— Begin Material for this task —

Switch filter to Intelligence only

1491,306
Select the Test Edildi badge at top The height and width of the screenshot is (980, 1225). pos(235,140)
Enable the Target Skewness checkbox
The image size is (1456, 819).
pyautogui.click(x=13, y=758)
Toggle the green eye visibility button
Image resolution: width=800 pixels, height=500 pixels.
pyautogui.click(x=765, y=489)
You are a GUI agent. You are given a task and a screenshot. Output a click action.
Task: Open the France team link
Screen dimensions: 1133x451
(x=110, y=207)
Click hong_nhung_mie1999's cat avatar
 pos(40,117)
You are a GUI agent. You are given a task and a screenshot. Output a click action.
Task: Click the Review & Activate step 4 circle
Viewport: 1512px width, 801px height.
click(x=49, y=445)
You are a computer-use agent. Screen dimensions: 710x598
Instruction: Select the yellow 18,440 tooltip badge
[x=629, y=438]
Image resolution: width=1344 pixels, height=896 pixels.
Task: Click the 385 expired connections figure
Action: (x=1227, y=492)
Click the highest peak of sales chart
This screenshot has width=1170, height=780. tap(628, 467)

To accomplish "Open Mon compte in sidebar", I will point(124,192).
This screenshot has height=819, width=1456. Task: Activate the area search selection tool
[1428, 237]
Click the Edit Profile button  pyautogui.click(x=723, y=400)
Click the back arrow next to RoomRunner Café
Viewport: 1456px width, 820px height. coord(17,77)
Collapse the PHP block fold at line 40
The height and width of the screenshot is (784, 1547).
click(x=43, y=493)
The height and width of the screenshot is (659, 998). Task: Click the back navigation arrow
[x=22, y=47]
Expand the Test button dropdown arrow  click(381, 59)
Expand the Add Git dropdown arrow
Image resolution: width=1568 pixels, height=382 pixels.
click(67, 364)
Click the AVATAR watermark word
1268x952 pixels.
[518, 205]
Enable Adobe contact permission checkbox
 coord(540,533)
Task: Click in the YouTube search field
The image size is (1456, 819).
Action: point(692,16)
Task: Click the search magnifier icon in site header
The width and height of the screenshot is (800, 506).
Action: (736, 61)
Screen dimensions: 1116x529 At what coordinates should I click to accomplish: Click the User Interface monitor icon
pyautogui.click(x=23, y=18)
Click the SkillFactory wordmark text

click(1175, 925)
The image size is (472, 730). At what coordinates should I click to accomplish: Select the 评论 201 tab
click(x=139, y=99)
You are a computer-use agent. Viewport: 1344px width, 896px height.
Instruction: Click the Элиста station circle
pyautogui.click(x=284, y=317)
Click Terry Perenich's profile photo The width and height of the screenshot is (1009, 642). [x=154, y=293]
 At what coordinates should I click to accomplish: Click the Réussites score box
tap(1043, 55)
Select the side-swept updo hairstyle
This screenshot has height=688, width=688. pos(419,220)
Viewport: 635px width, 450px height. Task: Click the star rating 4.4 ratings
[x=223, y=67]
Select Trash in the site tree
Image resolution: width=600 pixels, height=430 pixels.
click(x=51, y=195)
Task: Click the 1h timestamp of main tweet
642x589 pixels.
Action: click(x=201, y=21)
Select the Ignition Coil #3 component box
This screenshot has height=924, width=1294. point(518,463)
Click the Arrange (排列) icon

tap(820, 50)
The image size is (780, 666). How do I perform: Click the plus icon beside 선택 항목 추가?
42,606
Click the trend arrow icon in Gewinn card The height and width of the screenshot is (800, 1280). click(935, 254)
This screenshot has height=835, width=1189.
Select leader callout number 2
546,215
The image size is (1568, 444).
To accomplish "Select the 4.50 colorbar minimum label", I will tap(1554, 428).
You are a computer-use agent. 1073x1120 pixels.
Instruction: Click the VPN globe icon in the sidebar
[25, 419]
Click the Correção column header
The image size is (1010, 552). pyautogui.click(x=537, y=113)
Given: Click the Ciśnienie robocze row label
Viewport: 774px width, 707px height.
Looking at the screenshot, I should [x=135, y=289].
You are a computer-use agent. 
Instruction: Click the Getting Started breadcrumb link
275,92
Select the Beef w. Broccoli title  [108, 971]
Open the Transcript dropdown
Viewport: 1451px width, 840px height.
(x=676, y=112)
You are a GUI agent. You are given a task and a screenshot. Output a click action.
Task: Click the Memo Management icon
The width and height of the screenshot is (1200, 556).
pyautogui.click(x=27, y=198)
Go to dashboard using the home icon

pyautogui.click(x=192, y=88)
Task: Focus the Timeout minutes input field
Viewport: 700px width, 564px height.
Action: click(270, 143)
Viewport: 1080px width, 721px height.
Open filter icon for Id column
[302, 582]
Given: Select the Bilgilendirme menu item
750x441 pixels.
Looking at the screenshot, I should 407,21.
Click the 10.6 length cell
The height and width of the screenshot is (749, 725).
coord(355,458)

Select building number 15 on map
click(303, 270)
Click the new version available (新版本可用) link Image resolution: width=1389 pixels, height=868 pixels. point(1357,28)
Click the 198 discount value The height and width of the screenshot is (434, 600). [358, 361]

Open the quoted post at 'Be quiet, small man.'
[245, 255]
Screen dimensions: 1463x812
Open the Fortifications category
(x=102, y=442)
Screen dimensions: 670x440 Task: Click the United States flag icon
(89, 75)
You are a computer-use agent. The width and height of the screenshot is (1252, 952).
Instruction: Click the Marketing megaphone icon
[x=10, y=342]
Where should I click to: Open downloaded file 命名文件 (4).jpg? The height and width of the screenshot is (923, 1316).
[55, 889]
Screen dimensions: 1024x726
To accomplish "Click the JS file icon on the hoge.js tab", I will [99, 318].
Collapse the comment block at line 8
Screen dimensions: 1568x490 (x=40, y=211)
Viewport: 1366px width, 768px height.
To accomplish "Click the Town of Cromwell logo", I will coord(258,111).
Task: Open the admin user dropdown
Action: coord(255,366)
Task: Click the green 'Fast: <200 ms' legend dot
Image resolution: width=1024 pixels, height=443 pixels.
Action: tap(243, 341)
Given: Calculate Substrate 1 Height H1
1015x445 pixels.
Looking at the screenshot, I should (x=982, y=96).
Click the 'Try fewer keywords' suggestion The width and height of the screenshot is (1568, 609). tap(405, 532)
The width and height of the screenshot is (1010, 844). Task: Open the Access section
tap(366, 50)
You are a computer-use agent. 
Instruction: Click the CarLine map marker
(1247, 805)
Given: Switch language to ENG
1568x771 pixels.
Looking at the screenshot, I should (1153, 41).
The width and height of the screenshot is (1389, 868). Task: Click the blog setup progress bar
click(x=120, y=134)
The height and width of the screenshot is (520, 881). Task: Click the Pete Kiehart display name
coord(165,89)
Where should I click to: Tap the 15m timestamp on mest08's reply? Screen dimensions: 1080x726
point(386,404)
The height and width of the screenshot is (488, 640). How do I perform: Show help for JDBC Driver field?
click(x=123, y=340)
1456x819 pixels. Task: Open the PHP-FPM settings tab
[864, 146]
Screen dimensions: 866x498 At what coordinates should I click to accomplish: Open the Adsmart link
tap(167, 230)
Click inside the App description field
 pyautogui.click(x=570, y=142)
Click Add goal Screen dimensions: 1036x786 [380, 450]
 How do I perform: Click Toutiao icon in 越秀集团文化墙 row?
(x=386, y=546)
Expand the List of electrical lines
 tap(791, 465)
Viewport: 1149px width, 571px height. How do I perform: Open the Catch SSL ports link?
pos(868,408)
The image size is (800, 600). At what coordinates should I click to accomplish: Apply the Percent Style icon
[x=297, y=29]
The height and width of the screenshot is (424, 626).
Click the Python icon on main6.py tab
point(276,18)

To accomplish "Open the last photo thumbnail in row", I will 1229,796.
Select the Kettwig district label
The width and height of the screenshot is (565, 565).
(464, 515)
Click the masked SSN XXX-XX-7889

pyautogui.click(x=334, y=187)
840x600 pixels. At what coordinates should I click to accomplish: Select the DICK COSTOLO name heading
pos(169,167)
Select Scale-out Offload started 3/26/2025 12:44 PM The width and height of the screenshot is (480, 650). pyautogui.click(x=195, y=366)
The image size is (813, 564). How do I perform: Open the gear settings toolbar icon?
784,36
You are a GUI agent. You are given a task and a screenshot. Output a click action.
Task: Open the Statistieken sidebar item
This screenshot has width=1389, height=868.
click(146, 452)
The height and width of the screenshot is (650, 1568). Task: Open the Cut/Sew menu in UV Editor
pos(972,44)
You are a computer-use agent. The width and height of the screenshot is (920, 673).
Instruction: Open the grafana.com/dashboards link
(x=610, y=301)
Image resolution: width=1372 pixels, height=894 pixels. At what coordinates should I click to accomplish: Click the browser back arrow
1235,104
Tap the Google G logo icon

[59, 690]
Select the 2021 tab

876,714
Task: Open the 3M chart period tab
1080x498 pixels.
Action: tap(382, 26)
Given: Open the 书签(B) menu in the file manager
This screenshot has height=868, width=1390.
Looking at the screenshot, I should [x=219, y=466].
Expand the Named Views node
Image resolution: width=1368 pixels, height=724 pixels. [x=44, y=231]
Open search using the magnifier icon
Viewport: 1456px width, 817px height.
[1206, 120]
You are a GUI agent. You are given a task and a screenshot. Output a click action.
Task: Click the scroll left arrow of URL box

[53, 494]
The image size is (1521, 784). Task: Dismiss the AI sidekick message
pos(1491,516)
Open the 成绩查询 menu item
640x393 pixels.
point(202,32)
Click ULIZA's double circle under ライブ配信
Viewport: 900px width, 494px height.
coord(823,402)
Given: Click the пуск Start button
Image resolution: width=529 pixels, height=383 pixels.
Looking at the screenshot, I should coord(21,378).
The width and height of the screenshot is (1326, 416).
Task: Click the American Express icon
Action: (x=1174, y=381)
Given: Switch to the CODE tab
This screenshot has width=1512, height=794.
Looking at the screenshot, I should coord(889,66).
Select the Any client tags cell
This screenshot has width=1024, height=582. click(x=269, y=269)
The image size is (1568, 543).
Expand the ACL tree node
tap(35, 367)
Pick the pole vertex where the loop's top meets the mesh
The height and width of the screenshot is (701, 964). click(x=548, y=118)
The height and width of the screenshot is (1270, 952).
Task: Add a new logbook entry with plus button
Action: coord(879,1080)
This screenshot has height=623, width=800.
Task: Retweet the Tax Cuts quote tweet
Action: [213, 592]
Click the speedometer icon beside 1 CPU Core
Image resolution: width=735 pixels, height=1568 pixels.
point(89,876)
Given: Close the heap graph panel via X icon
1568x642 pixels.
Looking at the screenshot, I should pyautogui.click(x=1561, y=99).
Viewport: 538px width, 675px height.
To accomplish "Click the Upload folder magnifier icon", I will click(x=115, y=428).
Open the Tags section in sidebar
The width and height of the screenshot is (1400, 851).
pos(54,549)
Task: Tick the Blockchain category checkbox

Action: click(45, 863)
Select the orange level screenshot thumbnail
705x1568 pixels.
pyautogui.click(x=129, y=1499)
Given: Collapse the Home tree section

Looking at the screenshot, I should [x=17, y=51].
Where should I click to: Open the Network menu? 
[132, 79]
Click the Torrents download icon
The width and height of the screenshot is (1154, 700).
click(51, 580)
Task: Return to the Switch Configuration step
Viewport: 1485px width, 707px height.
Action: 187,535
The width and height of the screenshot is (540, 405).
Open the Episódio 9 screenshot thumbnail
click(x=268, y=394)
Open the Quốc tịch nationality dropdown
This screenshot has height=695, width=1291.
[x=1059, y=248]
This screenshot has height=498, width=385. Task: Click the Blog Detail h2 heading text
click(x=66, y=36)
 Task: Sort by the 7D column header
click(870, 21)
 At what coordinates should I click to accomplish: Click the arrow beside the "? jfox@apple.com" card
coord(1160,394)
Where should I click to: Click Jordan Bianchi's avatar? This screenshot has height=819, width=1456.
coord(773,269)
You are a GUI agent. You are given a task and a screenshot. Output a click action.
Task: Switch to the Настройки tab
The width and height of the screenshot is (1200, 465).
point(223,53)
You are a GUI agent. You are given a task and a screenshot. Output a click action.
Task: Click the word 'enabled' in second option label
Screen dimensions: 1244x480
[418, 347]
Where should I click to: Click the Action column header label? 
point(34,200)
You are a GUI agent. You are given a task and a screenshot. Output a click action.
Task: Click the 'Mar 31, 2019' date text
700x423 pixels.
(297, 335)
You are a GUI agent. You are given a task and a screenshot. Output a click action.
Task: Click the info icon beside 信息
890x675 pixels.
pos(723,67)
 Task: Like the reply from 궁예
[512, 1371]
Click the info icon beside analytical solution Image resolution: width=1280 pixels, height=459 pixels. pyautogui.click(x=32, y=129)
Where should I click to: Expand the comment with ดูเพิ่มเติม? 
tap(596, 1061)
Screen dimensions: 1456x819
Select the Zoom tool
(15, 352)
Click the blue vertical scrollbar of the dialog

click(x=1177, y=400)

— End Material for this task —

Exercise objective: Format the data above as a Markdown table with the columns Row and Data line, starting with the line that contains "The image size is (800, 600)." and going on through the line that contains "pos(169,167)". Omit blank lines.

Answer to the task:
| Row | Data line |
|---|---|
| 1 | The image size is (800, 600). At what coordinates should I click to accomplish: Apply the Percent Style icon |
| 2 | [x=297, y=29] |
| 3 | The height and width of the screenshot is (424, 626). |
| 4 | Click the Python icon on main6.py tab |
| 5 | point(276,18) |
| 6 | To accomplish "Open the last photo thumbnail in row", I will 1229,796. |
| 7 | Select the Kettwig district label |
| 8 | The width and height of the screenshot is (565, 565). |
| 9 | (464, 515) |
| 10 | Click the masked SSN XXX-XX-7889 |
| 11 | pyautogui.click(x=334, y=187) |
| 12 | 840x600 pixels. At what coordinates should I click to accomplish: Select the DICK COSTOLO name heading |
| 13 | pos(169,167) |